§ TASK STATEMENT: Write exactly, with no line omitted or added, the span beginning at the line that holds "The image size is (1920, 934)." and ending at the last line of the records.
##########
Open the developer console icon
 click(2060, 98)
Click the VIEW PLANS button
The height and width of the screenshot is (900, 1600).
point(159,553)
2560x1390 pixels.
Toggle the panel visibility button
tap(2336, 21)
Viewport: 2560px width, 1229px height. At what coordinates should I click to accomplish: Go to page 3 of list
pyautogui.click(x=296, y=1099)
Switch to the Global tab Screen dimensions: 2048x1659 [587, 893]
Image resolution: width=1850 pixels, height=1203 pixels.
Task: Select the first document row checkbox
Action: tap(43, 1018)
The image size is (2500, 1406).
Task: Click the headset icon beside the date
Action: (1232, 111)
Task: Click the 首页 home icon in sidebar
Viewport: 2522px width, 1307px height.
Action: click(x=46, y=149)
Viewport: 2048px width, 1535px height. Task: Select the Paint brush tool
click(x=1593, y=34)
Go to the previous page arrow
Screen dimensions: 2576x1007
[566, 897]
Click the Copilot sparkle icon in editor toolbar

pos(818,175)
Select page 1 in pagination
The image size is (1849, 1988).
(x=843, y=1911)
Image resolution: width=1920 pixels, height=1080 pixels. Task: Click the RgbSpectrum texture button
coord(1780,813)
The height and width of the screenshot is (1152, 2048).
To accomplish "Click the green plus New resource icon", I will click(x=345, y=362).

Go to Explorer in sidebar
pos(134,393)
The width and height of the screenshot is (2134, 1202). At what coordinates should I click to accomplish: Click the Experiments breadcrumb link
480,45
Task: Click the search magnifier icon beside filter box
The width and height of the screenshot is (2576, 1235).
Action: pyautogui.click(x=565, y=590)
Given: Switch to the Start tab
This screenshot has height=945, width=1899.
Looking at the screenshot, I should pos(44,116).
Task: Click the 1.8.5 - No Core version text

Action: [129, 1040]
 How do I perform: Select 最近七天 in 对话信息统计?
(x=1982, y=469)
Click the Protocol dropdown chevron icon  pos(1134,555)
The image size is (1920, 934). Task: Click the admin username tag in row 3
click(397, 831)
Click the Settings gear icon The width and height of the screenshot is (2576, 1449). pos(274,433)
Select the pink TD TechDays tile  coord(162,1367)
##########
§ RESULT BELOW:
The image size is (1920, 934). Task: Click the admin username tag in row 3
click(397, 831)
Click the Settings gear icon The width and height of the screenshot is (2576, 1449). pos(274,433)
Select the pink TD TechDays tile  coord(162,1367)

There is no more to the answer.